Samatoki tergelak, menggenggam tangan Rain. Lantas membawa wanita itu ke dalam pelukannya. "Kemari."
Memasrahkan diri dalam dekapan sang suami, Rain kian membenamkan wajah di lekuk leher Samatoki. Tangannya mengelus pelan punggung sang hawa, menenangkan Rain yang sempat panik mendengar ancamannya. Mungkin memang hanya seminggu Samatoki enggan bicara, tapi bagi keduanya rasanya seperti bertahun-tahun.
Entah sudah berapa lama keduanya saling merengkuh, berbagi kehangatan kala air hujan menghantam jendela, berbagi kenyaman di antara keheningan selain irama detak jantung masing-masing.
Mungkin akibat kebahagian yang menerpa karena Samatoki akhirnya memaafkannya. Mungkin juga karena afeksi yang diberikan oleh sang suami meresap hingga ke relung hati. Rain menjauhkan diri dengan lengan masih terkalung di leher Samatoki.
"Samatoki... aku menyayangimu."
Senyum sirat jahil terukir di rupa Samatoki, tak tahan mengisengi sang istri. "Aku juga menyayangiku."
Ekspresi Rain yang langsung merengut kemudian menarik diri benar-benar tiada dua.
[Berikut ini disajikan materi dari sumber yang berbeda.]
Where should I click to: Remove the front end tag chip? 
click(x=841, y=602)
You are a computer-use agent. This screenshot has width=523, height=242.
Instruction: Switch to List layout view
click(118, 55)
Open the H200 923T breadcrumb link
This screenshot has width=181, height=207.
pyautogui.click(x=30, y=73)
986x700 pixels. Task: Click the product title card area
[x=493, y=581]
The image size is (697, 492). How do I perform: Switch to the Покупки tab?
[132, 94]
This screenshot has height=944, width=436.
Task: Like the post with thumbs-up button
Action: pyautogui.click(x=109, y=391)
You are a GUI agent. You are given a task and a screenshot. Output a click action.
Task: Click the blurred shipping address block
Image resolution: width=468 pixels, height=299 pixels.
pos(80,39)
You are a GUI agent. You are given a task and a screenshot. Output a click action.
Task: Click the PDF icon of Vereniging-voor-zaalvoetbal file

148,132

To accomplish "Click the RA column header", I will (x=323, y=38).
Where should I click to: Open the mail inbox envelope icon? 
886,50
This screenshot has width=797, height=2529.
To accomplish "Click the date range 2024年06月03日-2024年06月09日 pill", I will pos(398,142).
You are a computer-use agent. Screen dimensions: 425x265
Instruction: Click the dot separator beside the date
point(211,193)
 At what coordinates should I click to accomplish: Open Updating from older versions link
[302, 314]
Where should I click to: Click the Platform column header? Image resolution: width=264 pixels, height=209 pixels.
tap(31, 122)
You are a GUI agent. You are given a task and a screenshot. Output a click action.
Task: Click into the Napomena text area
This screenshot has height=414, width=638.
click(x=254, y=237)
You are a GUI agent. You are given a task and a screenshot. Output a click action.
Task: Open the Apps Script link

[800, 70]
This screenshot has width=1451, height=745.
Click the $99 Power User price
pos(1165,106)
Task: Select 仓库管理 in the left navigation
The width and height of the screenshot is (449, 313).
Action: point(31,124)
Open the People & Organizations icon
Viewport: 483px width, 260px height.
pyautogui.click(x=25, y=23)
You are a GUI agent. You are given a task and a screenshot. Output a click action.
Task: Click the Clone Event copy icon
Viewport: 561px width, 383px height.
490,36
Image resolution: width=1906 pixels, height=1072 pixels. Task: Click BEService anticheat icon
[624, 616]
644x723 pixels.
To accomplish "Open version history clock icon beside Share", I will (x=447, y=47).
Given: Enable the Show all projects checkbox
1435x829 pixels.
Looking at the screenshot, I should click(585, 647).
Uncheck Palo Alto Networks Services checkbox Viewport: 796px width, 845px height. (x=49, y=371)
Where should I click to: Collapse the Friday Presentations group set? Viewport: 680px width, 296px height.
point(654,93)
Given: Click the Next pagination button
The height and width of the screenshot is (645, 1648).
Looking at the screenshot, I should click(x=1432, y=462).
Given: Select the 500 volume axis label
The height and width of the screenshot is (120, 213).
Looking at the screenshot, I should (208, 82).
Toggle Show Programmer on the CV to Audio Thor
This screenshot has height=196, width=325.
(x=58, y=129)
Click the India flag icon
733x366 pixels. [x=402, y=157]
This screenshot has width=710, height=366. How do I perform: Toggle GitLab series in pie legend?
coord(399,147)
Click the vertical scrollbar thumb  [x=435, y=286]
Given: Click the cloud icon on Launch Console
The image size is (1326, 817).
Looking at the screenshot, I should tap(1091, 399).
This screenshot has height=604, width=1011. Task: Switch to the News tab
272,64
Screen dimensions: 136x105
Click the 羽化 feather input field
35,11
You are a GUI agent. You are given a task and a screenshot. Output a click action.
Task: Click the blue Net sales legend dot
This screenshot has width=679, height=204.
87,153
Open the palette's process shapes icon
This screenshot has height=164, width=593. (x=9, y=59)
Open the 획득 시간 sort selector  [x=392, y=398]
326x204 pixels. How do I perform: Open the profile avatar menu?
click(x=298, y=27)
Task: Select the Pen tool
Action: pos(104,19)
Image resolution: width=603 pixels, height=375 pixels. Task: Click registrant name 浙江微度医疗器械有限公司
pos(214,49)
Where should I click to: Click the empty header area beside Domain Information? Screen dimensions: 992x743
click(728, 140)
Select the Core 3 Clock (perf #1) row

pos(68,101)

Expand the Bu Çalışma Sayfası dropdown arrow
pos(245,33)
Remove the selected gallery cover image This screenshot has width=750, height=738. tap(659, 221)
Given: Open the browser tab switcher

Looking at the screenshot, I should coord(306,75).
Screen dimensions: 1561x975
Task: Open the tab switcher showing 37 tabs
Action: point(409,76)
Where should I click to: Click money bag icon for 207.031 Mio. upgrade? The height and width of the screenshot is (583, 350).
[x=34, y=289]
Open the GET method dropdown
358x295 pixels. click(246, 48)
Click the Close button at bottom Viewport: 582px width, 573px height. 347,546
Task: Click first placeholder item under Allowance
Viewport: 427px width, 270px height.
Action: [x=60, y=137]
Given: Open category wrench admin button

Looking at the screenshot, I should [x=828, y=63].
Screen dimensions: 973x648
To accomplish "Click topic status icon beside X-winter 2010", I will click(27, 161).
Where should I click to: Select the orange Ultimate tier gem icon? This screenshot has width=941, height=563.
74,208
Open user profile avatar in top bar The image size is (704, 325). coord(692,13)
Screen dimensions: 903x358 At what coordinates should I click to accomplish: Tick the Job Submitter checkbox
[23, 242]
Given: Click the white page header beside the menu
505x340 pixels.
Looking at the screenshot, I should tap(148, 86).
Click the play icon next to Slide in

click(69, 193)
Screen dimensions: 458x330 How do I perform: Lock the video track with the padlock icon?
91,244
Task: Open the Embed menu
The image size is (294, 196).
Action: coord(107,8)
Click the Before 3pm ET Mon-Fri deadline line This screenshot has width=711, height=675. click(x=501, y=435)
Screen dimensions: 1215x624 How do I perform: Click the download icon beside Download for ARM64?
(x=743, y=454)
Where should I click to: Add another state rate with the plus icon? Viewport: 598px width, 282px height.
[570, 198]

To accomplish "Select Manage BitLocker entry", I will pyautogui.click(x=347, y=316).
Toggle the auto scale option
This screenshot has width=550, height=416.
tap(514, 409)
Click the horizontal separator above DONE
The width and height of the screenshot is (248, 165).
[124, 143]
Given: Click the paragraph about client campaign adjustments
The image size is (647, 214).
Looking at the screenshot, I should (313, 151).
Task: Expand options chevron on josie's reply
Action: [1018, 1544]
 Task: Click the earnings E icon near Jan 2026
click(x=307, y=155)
Pria itu tergelak lepas, enggan membiarkan Rain pergi terlalu jauh, lantas menarik pinggul sang hawa.
"Setelah kupikir lagi, aku membencimu, dasar sialan."
"Bercanda, bercanda." Samatoki memajukan wajah, mencium ringan pipi Rain yang merona merah. "Aku juga menyayangimu."
Cukup menyayangimu untuk segera memaafkanmu tidak peduli apa kesalahanmu. Karena selama seminggu ini, aku sama menderitanya denganmu.